The romantic revival movement was a revolt not only against
the subject matter of neo classical poetry, but also against its poetic
diction. The poets of the eighteenth century were too polite to be natural. Poetic
art came to consist of clever manipulation of conventional language, common to
all writers. The language of poetry had become very artificial, entirely removed
from the language in which the soul of man would naturally express its
emotions. The words for e.g., had to be spoken off as ‘the feathery choir’, the
fish as ‘the finny tribe’, the sun as ‘Phoebus’, the peasants as ‘swains’.
The romantic poets revolted against this poetic jargon and this mechanical regularity of the heroic couplet. It boldly asserted the right of each individual to depend on his own inspiration, to see things entirely for himself, to utter his own thoughts and feelings after his own manner and thus seek different modes of expression. Thus, the romantics revolted against ‘convention and artifice’ and advocated ‘nature and art’. Romantic poet was as Wordsworth asserted, a man speaking to men.
PASSION FOR MEDIEVALISM – REMOTE IN TIME AND PLACE – This passion,
this yearning for the past has psychological reasons. The romantics of the
early nineteenth century, in revolt against custom and tradition, turned away
from the present and became amorous of the past. They sought to escape from
familiar experience and from the limitations of the world of reality and took
delight in the marvelous and picturesque.
The art and culture of the middle ages as well as their primitive
morality fascinated the romantic. They regarded the middle ages with a fresh sympathy
although not with an accurate understanding. The middle ages offered to poets
like Coleridge and Keats a spiritual home, remote and mysterious. Walter Scott
too was attracted by the chivalry and pageantry of the middle ages.

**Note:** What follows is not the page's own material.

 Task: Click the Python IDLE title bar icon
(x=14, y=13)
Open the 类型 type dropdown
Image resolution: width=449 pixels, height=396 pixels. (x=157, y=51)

EXUBERANT INTELLECTUAL CURIOSITY – The poetry of romantic
revival movement along with aesthetic emotion makes evident the intellectual
power in the poetry of Wordsworth, Coleridge and Shelly. Wordsworth’s poetic
theory, Shelly’s transcendentalism, Coleridge’s poetic thought embodied in Biographia
Literaria to reveal the intellectual side of the romantic movement.
The early nineteenth century saw a rise of the great school
of Shakespearean Critics – Coleridge, Charles Lamb and William Hazlitt. Romantic
criticism gave rise to the cult of revealing beauties and merits in a work of
art instead of demerits. To this critical approach the interpretation of great
writers were colored with the creative imagination of the Romantic critic.

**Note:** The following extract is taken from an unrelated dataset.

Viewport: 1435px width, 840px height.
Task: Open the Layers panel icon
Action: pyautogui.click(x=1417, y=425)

The speculative and inquisitive turn of the mind is
manifest in the variety of magazines and the rise of political journalism. A large
number of periodicals came to be published. For e.g., The Morning Chronicle,
The Morning Post, etc.
The literary magazines were The Edinburgh Review, The Quaterly
Review, etc., helped to establish literary criticism firmly. The historical
method of criticism started by Coleridge, brought a radical change in the field
of literary criticism. Romantic criticism became both intellectual and imaginative
– intellectual in its form and imaginative in its inner souls of literature.